I saw the same thing in the Alternative news letter I think it's true.


----------



## Rael84 (Feb 22, 2016)

The forged+ looks like its been redesigned as well.


----------



## RickBac (Sep 18, 2011)

Wow. I heard rumors but still surprised. 

Wonder what Sabastian will do not that his endorsement is off the brand. Will he be approached by someone else?


----------



## chrstphr (Nov 23, 2005)

I also thought it was an April Fools joke. They should have announced that on a different day. 

Strange that Sebastian would give up his name on the products. 


Chris


----------



## wiatrog (Dec 27, 2014)

Good to see the wacky verbiage survived the do-over: "Carbon / Hight Foam" =]


----------



## Rylando (Jul 30, 2016)

Seems incredibly daft to kill the brand, it seemed like it had a very well established brand name.

The new logo looks awful as well in my opinion. Sometimes I wonder who in the world designs them.


----------



## zal (May 1, 2007)

I heard a rumour absolute ages ago that SF had sold his remaining share of SF back to W&W. I suppose this could be just some sort of transitional arrangement coming to end.

W&W's second product line has already had various branding, so it makes some sense to have a name which has at least some similarities to the main brand. I suppose what made least sense was to run parallel SF and Kap brands some years back.

Funny how that Forged riser tries to infuse all possible Yamaha models in one label.

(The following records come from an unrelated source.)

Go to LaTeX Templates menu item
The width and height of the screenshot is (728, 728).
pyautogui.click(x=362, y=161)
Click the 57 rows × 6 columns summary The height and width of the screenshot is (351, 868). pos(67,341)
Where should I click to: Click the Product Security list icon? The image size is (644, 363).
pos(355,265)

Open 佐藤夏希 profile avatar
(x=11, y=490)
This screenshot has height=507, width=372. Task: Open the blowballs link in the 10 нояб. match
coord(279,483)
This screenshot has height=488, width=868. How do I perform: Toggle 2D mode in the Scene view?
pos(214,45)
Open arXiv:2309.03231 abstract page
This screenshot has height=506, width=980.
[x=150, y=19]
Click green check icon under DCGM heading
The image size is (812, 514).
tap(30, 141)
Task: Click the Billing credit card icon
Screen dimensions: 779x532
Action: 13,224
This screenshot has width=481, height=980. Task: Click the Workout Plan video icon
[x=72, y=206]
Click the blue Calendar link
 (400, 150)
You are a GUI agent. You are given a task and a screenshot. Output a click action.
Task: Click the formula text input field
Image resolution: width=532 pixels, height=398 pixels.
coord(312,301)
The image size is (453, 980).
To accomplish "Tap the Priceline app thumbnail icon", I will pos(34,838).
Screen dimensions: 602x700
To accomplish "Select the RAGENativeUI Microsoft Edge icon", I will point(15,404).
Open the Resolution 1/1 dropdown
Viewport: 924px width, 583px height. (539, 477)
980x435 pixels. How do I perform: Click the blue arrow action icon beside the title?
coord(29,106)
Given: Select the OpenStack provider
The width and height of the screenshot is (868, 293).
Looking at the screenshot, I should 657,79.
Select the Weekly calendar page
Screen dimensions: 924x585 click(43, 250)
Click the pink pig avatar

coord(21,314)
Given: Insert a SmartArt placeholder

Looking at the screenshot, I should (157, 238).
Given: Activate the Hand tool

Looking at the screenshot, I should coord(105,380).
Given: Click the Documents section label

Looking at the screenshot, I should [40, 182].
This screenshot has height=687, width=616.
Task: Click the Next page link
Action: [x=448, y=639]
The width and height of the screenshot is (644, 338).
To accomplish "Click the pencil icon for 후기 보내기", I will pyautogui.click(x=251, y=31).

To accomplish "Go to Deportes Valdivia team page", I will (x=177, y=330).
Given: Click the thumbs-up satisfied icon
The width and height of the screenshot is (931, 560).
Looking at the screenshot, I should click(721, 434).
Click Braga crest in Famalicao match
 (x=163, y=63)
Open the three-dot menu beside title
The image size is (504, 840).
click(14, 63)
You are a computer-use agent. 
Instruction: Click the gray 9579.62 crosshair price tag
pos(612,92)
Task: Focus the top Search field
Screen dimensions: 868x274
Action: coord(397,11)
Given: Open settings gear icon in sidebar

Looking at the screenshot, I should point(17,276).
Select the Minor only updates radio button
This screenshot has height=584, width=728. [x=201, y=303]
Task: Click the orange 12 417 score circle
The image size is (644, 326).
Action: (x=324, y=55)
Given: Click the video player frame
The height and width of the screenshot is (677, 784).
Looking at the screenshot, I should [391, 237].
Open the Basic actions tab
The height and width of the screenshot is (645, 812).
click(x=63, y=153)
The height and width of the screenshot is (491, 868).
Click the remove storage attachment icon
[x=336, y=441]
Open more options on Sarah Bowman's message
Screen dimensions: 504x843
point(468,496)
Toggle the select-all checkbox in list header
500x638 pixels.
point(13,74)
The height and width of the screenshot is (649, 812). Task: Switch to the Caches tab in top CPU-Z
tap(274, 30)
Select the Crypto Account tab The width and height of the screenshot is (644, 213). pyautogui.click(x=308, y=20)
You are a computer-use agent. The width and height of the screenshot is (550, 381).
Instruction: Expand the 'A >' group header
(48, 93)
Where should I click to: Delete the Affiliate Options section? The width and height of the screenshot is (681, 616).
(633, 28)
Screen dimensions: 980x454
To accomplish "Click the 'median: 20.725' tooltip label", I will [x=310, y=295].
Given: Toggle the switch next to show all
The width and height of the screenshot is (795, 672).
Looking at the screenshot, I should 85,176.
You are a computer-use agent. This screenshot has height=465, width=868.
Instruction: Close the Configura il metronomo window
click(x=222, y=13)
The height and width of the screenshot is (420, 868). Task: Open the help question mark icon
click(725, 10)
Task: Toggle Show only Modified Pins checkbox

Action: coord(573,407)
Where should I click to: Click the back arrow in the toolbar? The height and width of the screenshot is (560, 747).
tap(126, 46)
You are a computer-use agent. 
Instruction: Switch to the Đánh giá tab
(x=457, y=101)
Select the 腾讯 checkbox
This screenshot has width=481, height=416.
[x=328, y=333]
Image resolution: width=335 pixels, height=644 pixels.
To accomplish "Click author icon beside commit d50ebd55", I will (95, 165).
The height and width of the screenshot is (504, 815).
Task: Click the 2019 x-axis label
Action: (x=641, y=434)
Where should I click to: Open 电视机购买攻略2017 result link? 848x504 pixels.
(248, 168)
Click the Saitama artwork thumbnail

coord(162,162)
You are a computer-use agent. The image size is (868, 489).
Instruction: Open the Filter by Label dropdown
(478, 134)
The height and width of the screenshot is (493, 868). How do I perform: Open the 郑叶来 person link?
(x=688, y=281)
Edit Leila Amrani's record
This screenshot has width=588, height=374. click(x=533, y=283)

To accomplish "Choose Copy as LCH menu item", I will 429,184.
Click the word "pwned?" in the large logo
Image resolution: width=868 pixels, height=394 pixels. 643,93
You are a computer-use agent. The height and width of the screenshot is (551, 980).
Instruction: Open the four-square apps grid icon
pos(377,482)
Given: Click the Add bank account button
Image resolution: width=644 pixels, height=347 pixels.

So it's now supposed to be superfeel alpha-ex  Pretty obvious where Park Kyung Rae gets his design inspiration from...

What's more interesting is W&W branching out to road bikes, with WIAWIS branding.


----------



## williamskg6 (Dec 21, 2008)

Rylando said:


> The new logo looks awful as well in my opinion. Sometimes I wonder who in the world designs them.


I agree. That is one terrible excuse for a logo. I hope it's just a placeholder. If not, I hope they're stickers so people can remove them if they buy the equipment.


----------